Steve Lopez Advises Against David Geffen As An Owner Of LAT
Yet Lopez weighs in on the question of new ownership of the Times in his column today, and he's worried about David Geffen buying the paper, not to mention a few others that he's chanced to write negatively about in the past.
Lopez seems willing to let Dennis FitzSimons and his Tribune Co. continue to run the paper, despite FitzSimons' record of heavyhanded interference in the paper.
I think Lopez might feel differently had he been personally present when FitzSimons flew to the Burbank Airport last year, summoned editors John Carroll and Dean Baquet there and mandated staff and other cost cutbacks at the Tribune Co.'s most valuable property, the L.A. Times. I wish Lopez had been invited to this meeting. I'm sure he would have found FitzSimons just as undesirable as Geffen might appear to be.
But I'm very happy to see Lopez writing on the topic of a change in ownership this morning, and particularly his report that this has become a topic of conversation around the water cooler at the Times offices.

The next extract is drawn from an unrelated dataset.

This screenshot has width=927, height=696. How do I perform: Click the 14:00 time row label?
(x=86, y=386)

Any publicity on this matter is apt to be good publicity, because the more it is talked about, the better chance it may actually come about.

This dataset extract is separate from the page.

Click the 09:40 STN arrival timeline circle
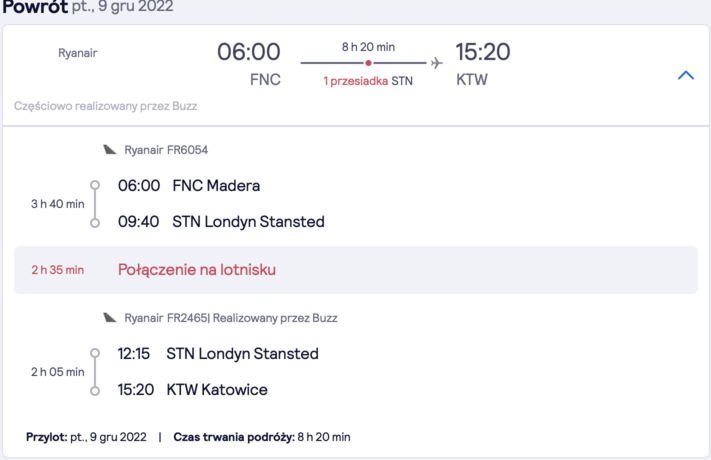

The more you think about local ownership, the better an idea it seems, as long as it's not Murdoch or Arnold Schwarzenegger, that is. The fact is, I think, that as owner of the L.A. Times, David Geffen would not be fighting the Coastal Commission to keep beach access closed around his beachfront home. He would tend to become more respectable.

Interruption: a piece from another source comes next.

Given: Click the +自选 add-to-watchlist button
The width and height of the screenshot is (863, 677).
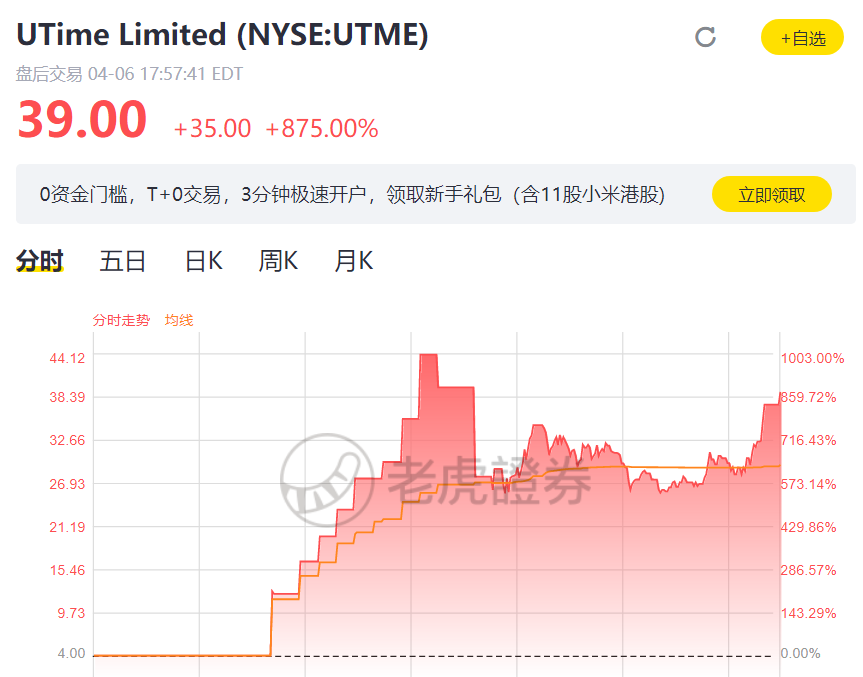Looking at the screenshot, I should 801,36.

I've disagreed with Lopez before. He was against the Iraq invasion when I was for it. (Well, maybe the less I say about that disagreement the better).
But, believe me folks, the more Lopez and Jim Rainey, and anyone else at the Times writes about the possibility of a sale, the more the idea will catch on. Particularly if the prospective buyer, like Geffen, is likely to build the paper back into the giant it was under the Chandler family.
1 Comments:
The new name in the mix is Lachlan Murdoch. His father will buy the paper and install the son as the Publisher/CEO. The push is to make California a "red state" prior to the 2008 Presidential Election. The Times will cater to the more conservative Pasadena-area old money crowd, and also to the highly conservative Christian folks in the Inland Empire.